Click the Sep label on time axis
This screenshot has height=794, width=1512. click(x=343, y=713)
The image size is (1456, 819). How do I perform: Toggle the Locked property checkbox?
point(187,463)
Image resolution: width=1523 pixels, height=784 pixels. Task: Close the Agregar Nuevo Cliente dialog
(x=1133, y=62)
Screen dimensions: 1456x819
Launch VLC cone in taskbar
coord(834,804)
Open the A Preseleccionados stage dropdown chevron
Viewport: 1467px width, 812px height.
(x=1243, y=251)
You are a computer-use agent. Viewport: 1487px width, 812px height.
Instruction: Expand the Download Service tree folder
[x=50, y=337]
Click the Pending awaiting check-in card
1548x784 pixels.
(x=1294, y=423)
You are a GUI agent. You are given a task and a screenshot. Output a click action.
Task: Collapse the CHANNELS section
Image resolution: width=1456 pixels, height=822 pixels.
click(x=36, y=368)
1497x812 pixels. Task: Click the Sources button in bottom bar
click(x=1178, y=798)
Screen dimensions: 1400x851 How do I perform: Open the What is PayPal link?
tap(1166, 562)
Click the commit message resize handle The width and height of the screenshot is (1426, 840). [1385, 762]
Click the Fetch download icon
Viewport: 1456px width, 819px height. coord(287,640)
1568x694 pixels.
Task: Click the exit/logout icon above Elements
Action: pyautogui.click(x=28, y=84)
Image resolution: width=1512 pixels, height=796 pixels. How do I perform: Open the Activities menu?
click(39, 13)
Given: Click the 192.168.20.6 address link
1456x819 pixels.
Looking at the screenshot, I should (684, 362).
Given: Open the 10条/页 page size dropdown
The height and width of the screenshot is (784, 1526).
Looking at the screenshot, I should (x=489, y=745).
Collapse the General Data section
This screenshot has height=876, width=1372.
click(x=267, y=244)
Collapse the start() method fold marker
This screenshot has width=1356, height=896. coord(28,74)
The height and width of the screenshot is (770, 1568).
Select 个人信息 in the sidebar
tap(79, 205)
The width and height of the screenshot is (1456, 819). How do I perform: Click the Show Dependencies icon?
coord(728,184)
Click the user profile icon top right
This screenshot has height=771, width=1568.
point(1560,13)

---

**ACTIVITY**
If a line in the entries contains "agent", copy it.

**OUTPUT FOR THIS EXERCISE**
You are a computer-use agent. Viewport: 1487px width, 812px height.
You are a GUI agent. You are given a task and a screenshot. Output a click action.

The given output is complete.